Many MLPs have an agreement between the General Partner and Limited Partners that determines how the total percentage of cash distributions will be allocated between the GP and LP unitholders. In some cases, there is a mechanism called the “incentive distribution right” or IDR that allows the GP to receive an incrementally larger percentage of distributions as the amount distributed increases. For example, for Targa Resources (NGLS) the IDRs are structured as in the table above.
To better demonstrate how IDRs work, let us use a fictional MLP with the following distribution schedule and assume that there are 98 LP units and 2 GP units outstanding (as economic ownership between the LP and GP is usually split 98%/2%). Let us assume that this quarter, the declared LP distribution is $5.00.

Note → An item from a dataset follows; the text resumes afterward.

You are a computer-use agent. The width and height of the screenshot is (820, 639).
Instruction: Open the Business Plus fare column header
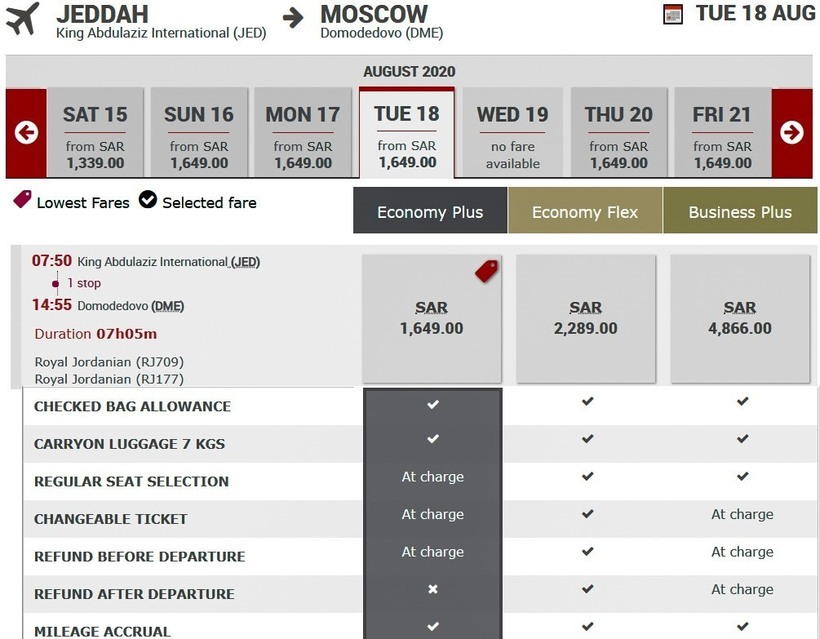coord(740,212)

As the distribution escalates into higher tiers, more and more incremental cash is going to pay the GP unitholders. This affects the “cost of equity”, or how much return unitholders demand. If the price of an LP unit of our fictional MLP is $250/unit, and the current distribution is $5.00/unit as shown above, it seems that the cost of equity is ($5.00 * 4) / $250 or 8% (we multiply by 4 to annualize the quarterly distribution). However, the total amount of cash paid was actually $541.96 over 98 LP units and 2 GP units, so $5.42 was required for every unit. The adjusted cost of equity for the fictional MLP is actually ($5.42 * 4) / $250 or 8.7%.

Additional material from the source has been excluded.